▸ About this exercise: Check every line of the material below for the string "amik", and return the ones that have it.

▸ Records for processing:
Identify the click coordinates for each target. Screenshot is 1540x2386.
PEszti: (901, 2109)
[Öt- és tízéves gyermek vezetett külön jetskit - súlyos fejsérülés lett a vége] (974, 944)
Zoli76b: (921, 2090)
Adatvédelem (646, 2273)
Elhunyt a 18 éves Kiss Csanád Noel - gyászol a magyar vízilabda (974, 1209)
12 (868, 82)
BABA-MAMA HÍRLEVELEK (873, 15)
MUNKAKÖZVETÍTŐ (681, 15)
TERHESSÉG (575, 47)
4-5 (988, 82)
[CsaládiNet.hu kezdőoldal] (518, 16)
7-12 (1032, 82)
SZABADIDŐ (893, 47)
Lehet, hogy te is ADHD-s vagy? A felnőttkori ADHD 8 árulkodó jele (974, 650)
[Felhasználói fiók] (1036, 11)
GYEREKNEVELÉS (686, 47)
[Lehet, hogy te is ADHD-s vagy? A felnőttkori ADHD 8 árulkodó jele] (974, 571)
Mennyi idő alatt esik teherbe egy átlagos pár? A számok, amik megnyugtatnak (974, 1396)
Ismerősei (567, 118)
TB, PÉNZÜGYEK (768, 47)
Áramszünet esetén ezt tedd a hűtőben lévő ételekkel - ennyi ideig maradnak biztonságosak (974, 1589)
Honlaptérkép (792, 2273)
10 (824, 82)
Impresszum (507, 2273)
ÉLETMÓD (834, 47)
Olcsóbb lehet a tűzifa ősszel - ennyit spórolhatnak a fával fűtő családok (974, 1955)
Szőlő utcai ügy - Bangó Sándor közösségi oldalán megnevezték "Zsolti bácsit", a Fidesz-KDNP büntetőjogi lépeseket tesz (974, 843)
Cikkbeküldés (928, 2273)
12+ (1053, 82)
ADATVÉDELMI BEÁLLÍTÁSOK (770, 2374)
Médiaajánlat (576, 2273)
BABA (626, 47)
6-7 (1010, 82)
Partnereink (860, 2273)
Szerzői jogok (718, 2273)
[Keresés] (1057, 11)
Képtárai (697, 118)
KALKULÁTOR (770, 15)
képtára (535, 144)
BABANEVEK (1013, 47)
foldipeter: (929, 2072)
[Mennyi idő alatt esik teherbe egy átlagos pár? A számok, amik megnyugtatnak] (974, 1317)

▸ Task response:
Mennyi idő alatt esik teherbe egy átlagos pár? A számok, amik megnyugtatnak (974, 1396)
[Mennyi idő alatt esik teherbe egy átlagos pár? A számok, amik megnyugtatnak] (974, 1317)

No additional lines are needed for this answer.